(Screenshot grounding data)
+ + + + + + +
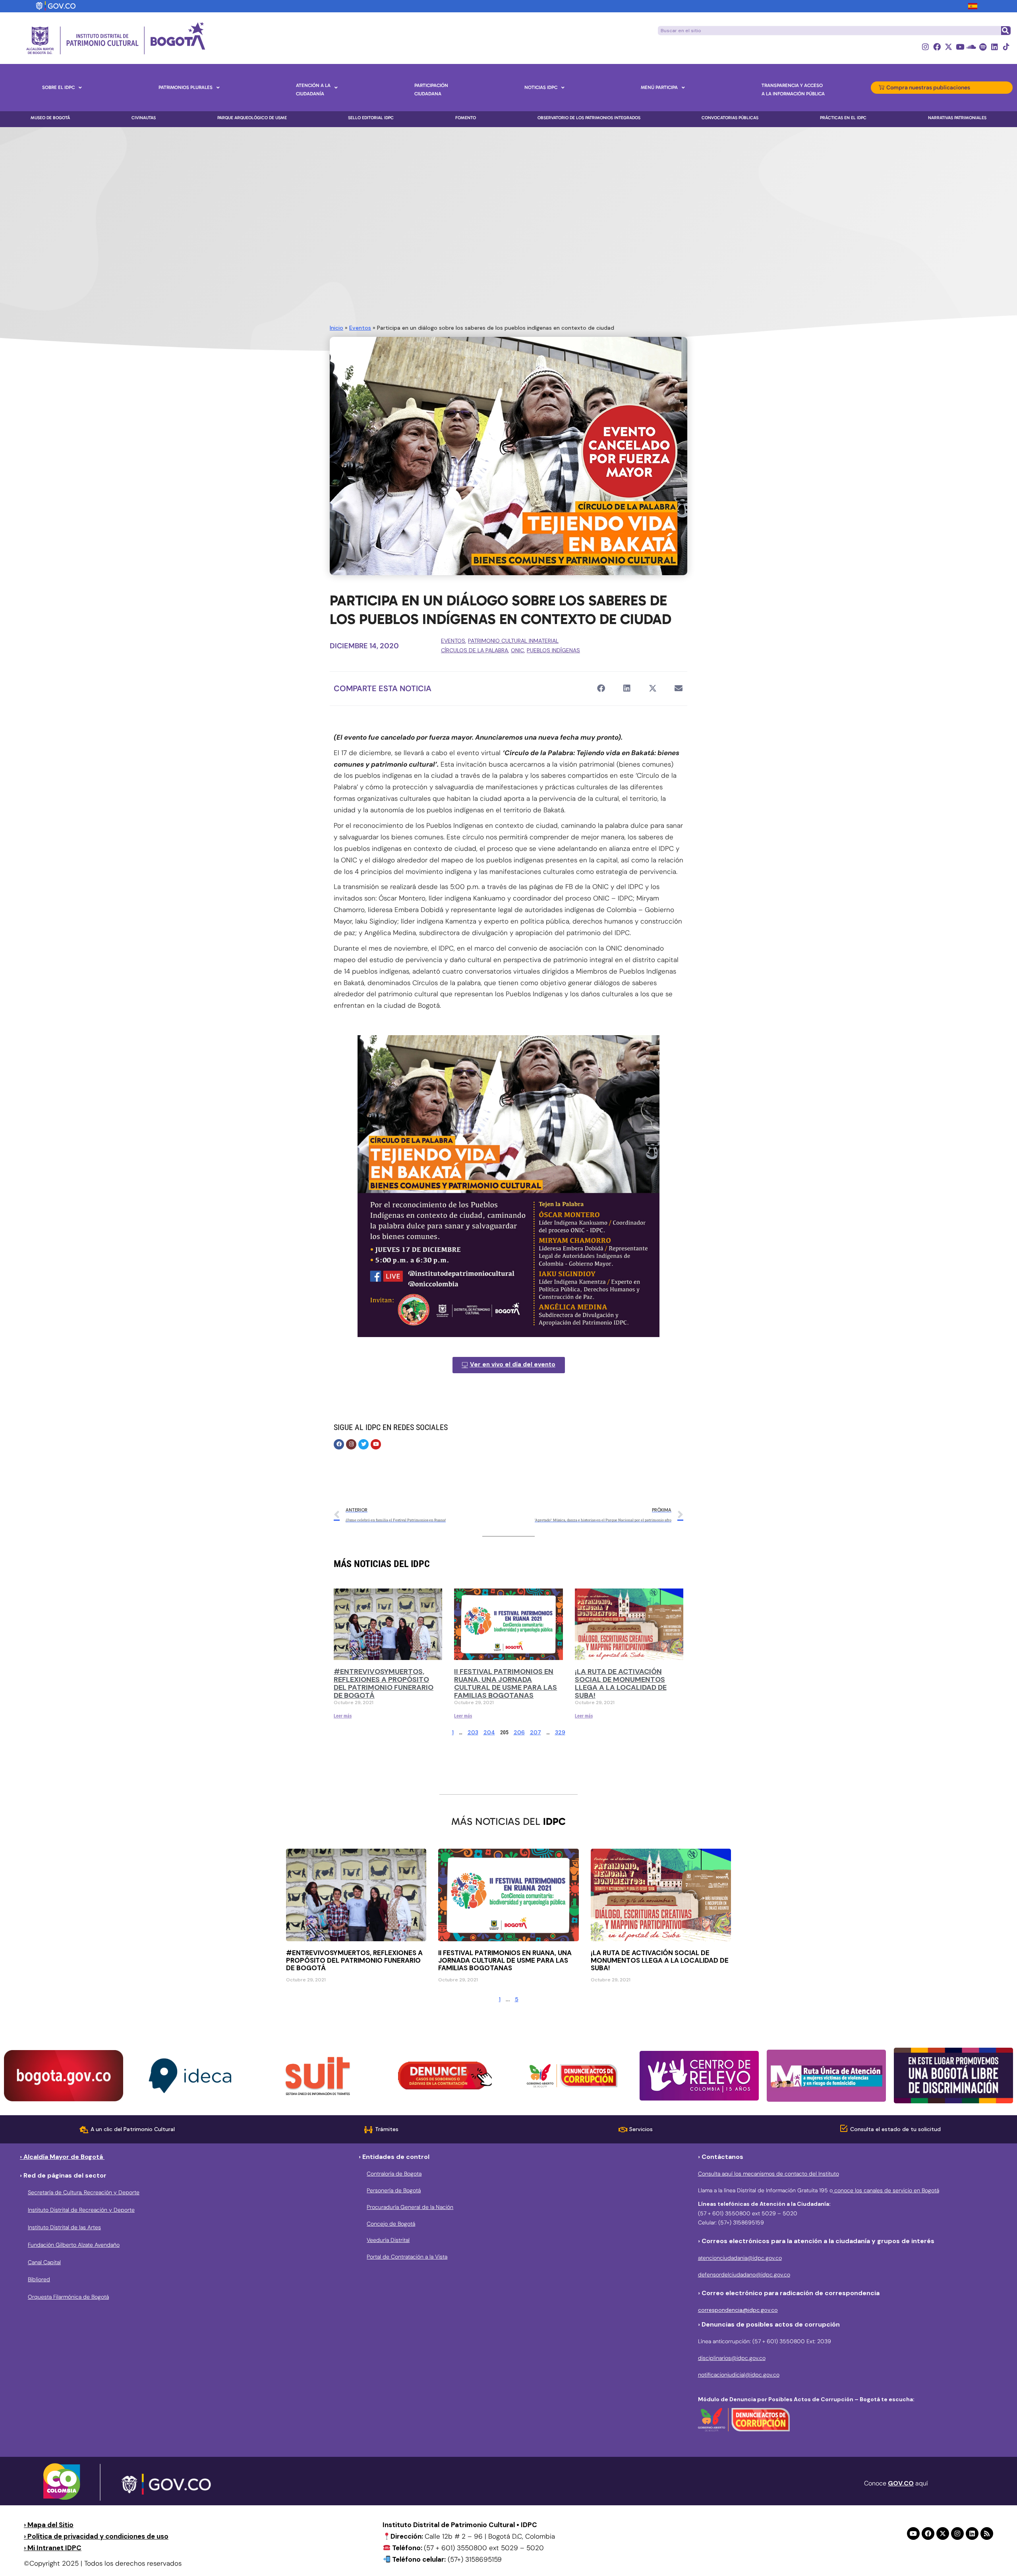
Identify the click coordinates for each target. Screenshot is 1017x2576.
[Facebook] (937, 46)
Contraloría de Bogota (394, 2173)
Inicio (336, 327)
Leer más (343, 1716)
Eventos (360, 327)
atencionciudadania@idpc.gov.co (740, 2257)
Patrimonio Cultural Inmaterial (513, 640)
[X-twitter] (948, 46)
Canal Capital (44, 2262)
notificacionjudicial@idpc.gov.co (738, 2374)
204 (489, 1732)
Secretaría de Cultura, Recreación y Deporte (83, 2192)
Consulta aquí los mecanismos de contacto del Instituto (768, 2173)
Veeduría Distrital (388, 2240)
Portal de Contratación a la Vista (407, 2256)
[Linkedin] (994, 46)
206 (519, 1732)
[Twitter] (363, 1444)
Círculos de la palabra (474, 650)
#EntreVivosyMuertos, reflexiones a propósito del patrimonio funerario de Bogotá (383, 1683)
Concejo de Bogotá (391, 2223)
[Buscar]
+ + + + + + +
Scan the entries above and show each line that contains the word "idpc".

atencionciudadania@idpc.gov.co (740, 2257)
notificacionjudicial@idpc.gov.co (738, 2374)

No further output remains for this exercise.